His birthday is fast approaching, and I have anxiety about it. I don’t know how it will go or how I will feel. I don’t know how I will feel for Emily’s birthday, either. Or halloween - all in one week. I wish I could make another birthday video for him. Two wasn’t enough. The thought of him at his 2nd birthday party brings tears to my eyes as I type this. Happy as could be, loving every minute of it. He deserved more than two birthdays in his life! It makes me so incredibly sad right now. I can’t even imagine how it’s going to feel on his actual birthday. It will be exactly 27 weeks from the day he died. The leaves will be falling. It might be another rainy Friday. I’m sure it will be cold. And I’m sure the weather will bring back many happy memories.
Soccer
Emily’s soccer practices have started. Sitting at the fields makes me think of last year when we always brought Kevin to the games. He was such a stinker and quite a handful - he never wanted to sit still, always running away from our chairs. We would tell him that he couldn’t cross the out-of-bounds line into the field, and he would step as close as he could to it without going over. Then he’d think for a second, look at us, and take off into the field. We were always chasing him, trying to get him off the field before the herd of kids ran him over.

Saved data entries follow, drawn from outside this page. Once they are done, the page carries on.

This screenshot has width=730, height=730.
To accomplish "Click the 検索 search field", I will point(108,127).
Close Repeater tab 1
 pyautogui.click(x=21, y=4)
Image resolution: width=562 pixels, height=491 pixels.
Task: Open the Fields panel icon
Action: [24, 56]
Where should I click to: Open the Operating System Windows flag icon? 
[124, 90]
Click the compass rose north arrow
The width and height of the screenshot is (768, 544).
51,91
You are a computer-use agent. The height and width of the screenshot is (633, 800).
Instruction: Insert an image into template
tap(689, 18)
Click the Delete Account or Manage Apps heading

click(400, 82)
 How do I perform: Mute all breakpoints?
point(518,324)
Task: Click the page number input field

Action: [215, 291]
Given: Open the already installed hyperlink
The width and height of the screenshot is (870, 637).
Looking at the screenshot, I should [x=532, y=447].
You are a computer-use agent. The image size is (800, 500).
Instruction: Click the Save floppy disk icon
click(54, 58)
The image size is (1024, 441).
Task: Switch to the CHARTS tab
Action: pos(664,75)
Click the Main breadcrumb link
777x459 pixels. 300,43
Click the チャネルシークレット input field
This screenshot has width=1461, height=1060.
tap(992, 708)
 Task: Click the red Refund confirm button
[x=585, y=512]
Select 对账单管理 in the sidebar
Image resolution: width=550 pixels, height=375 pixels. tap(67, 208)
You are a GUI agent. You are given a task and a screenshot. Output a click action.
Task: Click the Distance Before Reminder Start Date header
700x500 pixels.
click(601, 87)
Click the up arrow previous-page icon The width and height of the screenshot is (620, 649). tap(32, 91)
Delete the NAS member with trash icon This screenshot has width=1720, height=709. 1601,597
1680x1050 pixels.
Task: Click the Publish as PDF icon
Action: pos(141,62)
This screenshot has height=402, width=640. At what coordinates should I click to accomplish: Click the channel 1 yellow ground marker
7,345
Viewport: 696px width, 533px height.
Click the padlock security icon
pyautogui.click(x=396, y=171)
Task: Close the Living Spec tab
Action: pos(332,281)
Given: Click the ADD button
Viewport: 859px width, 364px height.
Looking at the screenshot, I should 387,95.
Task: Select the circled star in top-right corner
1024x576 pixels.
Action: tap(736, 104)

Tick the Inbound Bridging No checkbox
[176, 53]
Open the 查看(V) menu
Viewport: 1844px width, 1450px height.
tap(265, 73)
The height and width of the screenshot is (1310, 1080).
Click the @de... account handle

There was a little girl who often sat by us, and Kevin really liked her. He would go over and sit next her rather than next to us. She would do a lot better job of entertaining him than we usually did. Her little brother would sometimes have candy or a drink and Kevin would try to take it.
When he got bored of sitting at the sidelines (he never cared about the game) I would usually walk around with him. He liked to just walk around the area and explore. We’d walk around the baseball diamond. He liked to walk up and over the pitcher’s mound, back and forth. We would walk up and down the steep driveway going down to the field - he would always run down faster than I thought he could control, but he always managed to stay upright. I remember spending a lot of time with him - not just at soccer practices - walking behind him, seeing where he would go, letting him explore. He always seemed so content to just wander around without a care in the world, no worries, no hurry. Taking it all in.
It makes me sad that Emily doesn’t have her little brother cheering her on this year. She would often run by and wave to Kevin and he would giggle. She would talk about him to her teammates. She loved having him there and she was always so proud of him.
Dawn and I would sometimes complain to each other about the fact that one of us spent the whole time chasing Kevin and couldn’t watch the game at all. Now I’m glad for those times that I had to go chase him down or spend an hour walking around and missing the game. There will always be more soccer games, but I can’t create any more of those memories with Kevin.